The crimes could be scenes from A Clockwork Orange: a boy beats a homeless man to death for a few pennies; a 16-year old dressed like Alex and his droogs savagely beats and kicks a 15-year old; a 17-year old Dutch girl is gang raped by a group of Lancashire boys as they sing Singin’ In The Rain.
But these weren’t scenes from Stanley Kubrick’s masterpiece – they were events that occurred in the real world a year after its release. The film, a smash hit, immediately got the attention of moralizers and puritans, who were shocked and appalled at the way Kubrick mixed sex and violence, and the seductive way that he portrayed Alex’s life of delinquency. When these crimes started happening – crimes that one judge explicitly said were part of a "horrible trend which has been inspired by this wretched film'' – the outcry against A Clockwork Orange grew louder.

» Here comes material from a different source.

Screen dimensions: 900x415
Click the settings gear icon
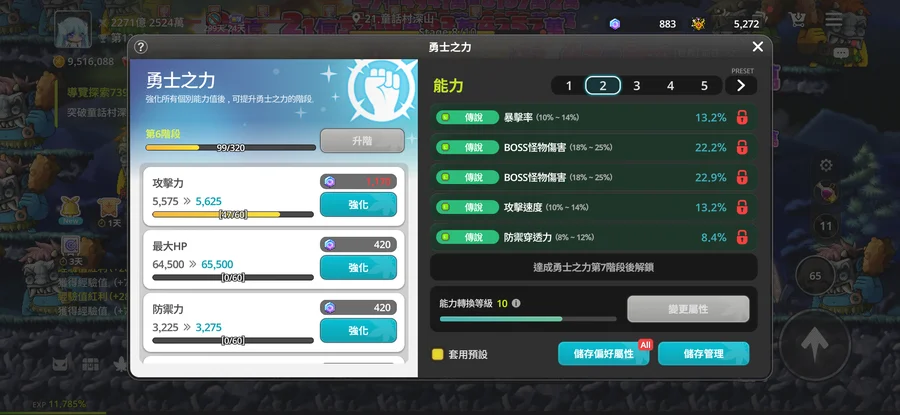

Kubrick had stood steadfast by his film, but something about these crimes troubled him. He met with Warner Bros and they came to a decision: the movie would be pulled from release in the United Kingdom.
Over the years legend had it that A Clockwork Orange was one of the Video Nasties, one of the films banned by Britain because of its content, but the truth is that it was Kubrick himself who made the choice. Julian Senior, who was then vice-president of Warner Bros, told The Guardian, “The police were saying to us: 'We think you should do something about this. It is getting dangerous.'"

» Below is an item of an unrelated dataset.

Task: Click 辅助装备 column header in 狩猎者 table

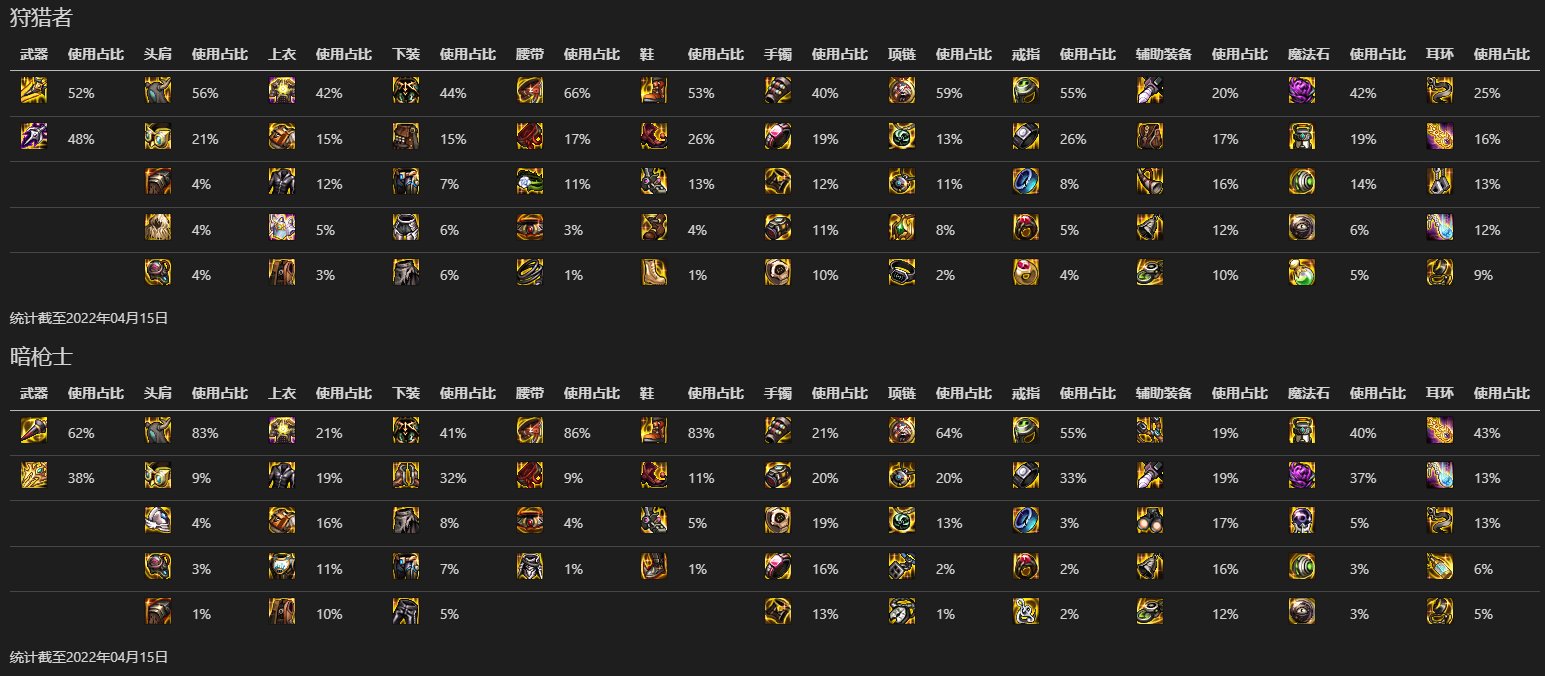Action: click(1164, 54)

In many ways it was giving in to those who claim that movies create violence in society – a position Kubrick had staunchly opposed while doing the initial press for the film. Speaking with journalist Michael Ciment, Kubrick said:
No one is corrupted watching A Clockwork Orange any more than they are by watching Richard III... The film has been accepted as a work of art, and no work of art has ever done social harm, though a great deal of social harm has been done by those who have sought to protect society against works of art which they regarded as dangerous.

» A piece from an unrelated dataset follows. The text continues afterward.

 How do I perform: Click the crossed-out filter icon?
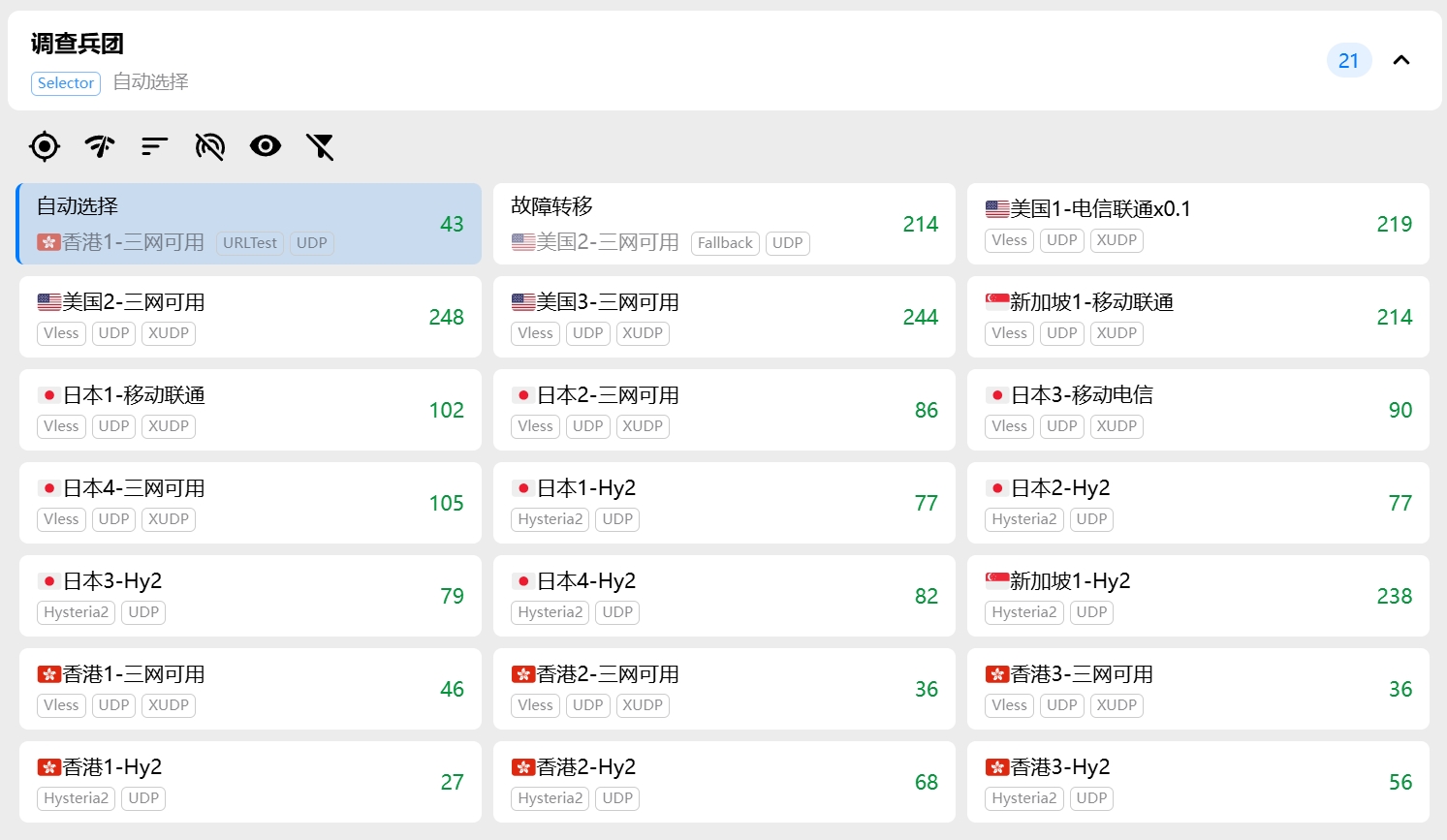pyautogui.click(x=320, y=146)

There has always been violence in art. There is violence in the Bible, violence in Homer, violence in Shakespeare, and many psychiatrists believe that it serves as a catharsis rather than a model. I think the question of whether there has been an increase in screen violence and, if so, what effect this has had, is to a very great extent a media-defined issue. I know there are well-intentioned people who sincerely believe that films and TV contribute to violence, but almost all of the official studies of this question have concluded that there is no evidence to support this view. At the same time, I think the media tend to exploit the issue because it allows them to display and discuss the so-called harmful things from a lofty position of moral superiority. But the people who commit violent crime are not ordinary people who are transformed into vicious thugs by the wrong diet of films or TV. Rather, it is a fact that violent crime is invariably committed by people with a long record of anti-social behaviour, or by the unexpected blossoming of a psychopath who is described afterward as having been '...such a nice, quiet boy,' but whose entire life, it is later realized, has been leading him inexorably to the terrible moment, and who would have found the final ostensible reason for his action if not in one thing then in another. In both instances immensely complicated social, economic and psychological forces are involved in the individual's criminal behaviour. The simplistic notion that films and TV can transform an otherwise innocent and good person into a criminal has strong overtones of the Salem witch trials. This notion is further encouraged by the criminals and their lawyers who hope for mitigation through this excuse. I am also surprised at the extremely illogical distinction that is so often drawn between harmful violence and the so-called harmless violence of, say, "Tom and Jerry" cartoons or James Bond movies, where often sadistic violence is presented as unadulterated fun. I hasten to say, I don't think that they contribute to violence either. Films and TV are also convenient whipping boys for politicians because they allow them to look away from the social and economic causes of crime, about which they are either unwilling or unable to do anything.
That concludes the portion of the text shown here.